Thursday, June 25, 2015

Cooperative/Municipal Models, the Diametrical Opposite of the TASC & Sierra Club's Unholy Alliance with the Green Tea Party - Part 1 - Fallacy No. 1 - Rooftop PV Cuts Into HECO's Profits

Formed by The Alliance for Solar Choice (TASC), KULOLO (Keep Utilities Locally Owned and Locally Operated) is promoting publicly owned or municipal operated utility models.  But digging deeper, one needs to question how can the TASC growth model and its unholy alliance with the Green Tea Party uphold the seven principles of a cooperative or even accept an electric company as a government run entity with the Tea Party's opposition to bigger government.  The motivation and purpose of TASC and KULOLO appear to be incongruent especially given our isolated island and finite grid conditions.  

To follow my thought pattern, I need to address fallacies that are continually repeated and one needs to understand some facts about the current Hawaii electricity system landscape.  However, the feedback from my non-energy sector friends is that my posts contain too much to digest at one reading.  So for the next couple of days I'll try to breakdown information in the hopes of making it more manageable by taking small bites of a complex problem.

Fallacy No. 1 - Many have told me that they believe HECO (when I use HECO I also include its subsidiaries Maui Electric Company and Hawaii Electric Light Company) purposely stall or prohibit rooftop PV installations because it cuts into their profits.

Reality - HECO's revenue requirements are set and approved by the PUC and are not tied to the amount of electricity it sells.

Fact No. 1 - Rooftop PV installations and energy efficiency programs have impacted electricity demand causing a decline in electricity sales (see graph, click here for source, see Driver #2).

Explanation - Traditionally, an electric utility revenue requirement would be met through its electricity sales requiring growth in demand to be profitable.  However, since 2011 HECO's revenues have not been tied to electricity sales in a rate design concept called "decoupling" to promote energy efficiency and renewable energy policies.

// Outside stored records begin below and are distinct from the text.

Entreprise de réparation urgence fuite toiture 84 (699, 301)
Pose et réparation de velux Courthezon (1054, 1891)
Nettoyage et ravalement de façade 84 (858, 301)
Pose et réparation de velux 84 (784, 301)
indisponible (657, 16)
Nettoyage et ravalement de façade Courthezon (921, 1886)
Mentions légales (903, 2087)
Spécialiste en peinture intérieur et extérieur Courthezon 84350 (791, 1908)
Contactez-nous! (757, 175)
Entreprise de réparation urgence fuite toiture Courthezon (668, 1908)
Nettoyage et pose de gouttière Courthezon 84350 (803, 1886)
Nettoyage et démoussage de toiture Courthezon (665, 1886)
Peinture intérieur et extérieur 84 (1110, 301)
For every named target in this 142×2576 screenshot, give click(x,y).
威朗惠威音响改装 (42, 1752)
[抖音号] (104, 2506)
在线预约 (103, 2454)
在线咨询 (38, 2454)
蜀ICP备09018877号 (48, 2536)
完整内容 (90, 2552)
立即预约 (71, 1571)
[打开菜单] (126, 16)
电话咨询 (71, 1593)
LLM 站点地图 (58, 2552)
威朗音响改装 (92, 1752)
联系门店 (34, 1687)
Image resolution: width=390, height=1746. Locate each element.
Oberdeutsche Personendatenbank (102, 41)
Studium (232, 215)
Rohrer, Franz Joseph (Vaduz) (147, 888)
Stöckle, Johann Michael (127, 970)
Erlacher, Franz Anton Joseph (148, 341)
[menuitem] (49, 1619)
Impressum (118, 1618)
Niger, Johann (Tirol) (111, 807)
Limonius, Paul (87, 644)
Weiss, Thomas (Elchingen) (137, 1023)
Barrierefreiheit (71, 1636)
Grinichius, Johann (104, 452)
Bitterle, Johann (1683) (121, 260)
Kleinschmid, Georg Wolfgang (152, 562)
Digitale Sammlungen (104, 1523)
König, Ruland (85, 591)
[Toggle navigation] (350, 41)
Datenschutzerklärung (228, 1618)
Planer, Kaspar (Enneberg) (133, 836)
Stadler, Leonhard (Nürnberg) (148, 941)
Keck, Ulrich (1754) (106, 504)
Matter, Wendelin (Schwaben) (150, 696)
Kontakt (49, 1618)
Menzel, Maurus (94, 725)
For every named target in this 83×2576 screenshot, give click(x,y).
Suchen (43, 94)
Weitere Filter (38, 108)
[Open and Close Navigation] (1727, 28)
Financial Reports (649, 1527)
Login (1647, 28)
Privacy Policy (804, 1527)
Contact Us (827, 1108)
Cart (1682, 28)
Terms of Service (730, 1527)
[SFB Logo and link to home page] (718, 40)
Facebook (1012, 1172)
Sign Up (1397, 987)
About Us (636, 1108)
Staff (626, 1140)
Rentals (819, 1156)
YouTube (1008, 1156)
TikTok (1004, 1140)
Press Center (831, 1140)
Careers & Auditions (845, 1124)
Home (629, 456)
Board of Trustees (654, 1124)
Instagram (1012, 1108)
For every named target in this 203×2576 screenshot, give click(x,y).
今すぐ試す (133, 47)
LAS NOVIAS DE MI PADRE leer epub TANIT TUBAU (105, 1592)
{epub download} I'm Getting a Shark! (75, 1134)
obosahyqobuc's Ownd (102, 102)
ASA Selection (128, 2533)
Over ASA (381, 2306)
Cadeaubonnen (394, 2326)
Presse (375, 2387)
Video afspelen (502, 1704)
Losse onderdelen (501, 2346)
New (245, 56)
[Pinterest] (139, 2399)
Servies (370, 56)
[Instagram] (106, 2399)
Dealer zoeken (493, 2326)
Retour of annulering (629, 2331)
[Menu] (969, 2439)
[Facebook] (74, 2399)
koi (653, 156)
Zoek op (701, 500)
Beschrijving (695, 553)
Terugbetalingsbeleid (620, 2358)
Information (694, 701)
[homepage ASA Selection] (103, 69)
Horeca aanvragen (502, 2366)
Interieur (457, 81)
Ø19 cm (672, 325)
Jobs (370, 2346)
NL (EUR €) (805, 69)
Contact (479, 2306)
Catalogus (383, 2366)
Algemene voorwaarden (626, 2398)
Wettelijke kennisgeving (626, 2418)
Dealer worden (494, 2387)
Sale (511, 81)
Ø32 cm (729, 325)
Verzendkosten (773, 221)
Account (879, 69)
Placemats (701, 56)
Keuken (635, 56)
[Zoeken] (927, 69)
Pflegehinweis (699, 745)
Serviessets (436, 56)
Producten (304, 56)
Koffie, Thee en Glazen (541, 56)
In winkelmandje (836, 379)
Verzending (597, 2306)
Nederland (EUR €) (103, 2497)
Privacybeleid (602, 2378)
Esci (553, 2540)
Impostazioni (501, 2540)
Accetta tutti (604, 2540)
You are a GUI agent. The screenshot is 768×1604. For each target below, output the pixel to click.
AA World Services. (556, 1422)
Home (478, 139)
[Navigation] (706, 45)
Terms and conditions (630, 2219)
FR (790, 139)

Decoupling separates or "delinks" the cost of operating an electric utility from the amount of electricity it sells. Tariffs are used (Hawaii uses a Revenue Balancing Account tariff) to adjust rates up or down to "true-up" to meet the electric utility's revenue requirement between rate cases.

With the exponential and subsidized growth of rooftop pv driven by tax credits and a net metering program that needs to be reformed, if you think you are screwing HECO by installing and oversizing your system to zero out your bill you would be wrong.  You are just shifting more of the burden of covering the fixed costs of the electric grid to customers who do not have pv systems.  This is why the PUC's Decoupling Investigation (Docket No. 2013-0141) and Distributed Energy Resources (DER) (Docket No. 2014-0192) dockets are so important to make the necessary course corrections for a more equitable electric system.  The link to the 2013 PUC press release will give you background on the PUC's reasoning to open up the decoupling investigation and my earlier post, Prisoner's Dilemma, touches on DER challenges.

Here's a summary of decoupling as explained in a 2013 PUC press release:
  • August 31, 2010 Commission issued its decision and order approving a sales decoupling mechanism
  • Sales decoupling mechanism comprised primarily of two components, the Revenue Balancing Account tariff (“RBA”) and Rate Adjustment Mechanism tariff (“RAM”)
  • Both tariffs (RBA and RAM) grouped administratively under the sales decoupling mechanism umbrella but each serves a different purpose
  • Primary purpose of the RBA is to de-link or “decouple” the HECO Companies’ revenues from the amount of electricity or kWh sold to remove financial disincentives due to sales declines attributable to the aggressive pursuit of Hawaii’s clean energy mandates [Renewable Portfolio Standard and Energy Efficiency Portfolio Standards and Public Benefit Fee]
  • RAM intended to, via formula-driven estimates and escalators, compensate the HECO Companies for changes in utility costs and infrastructure investment between rate cases and reduce the frequency of rate cases
Future post:  I'm not sure yet how to explain it yet but next topic will probably be how residential rooftop pv is affecting the grid.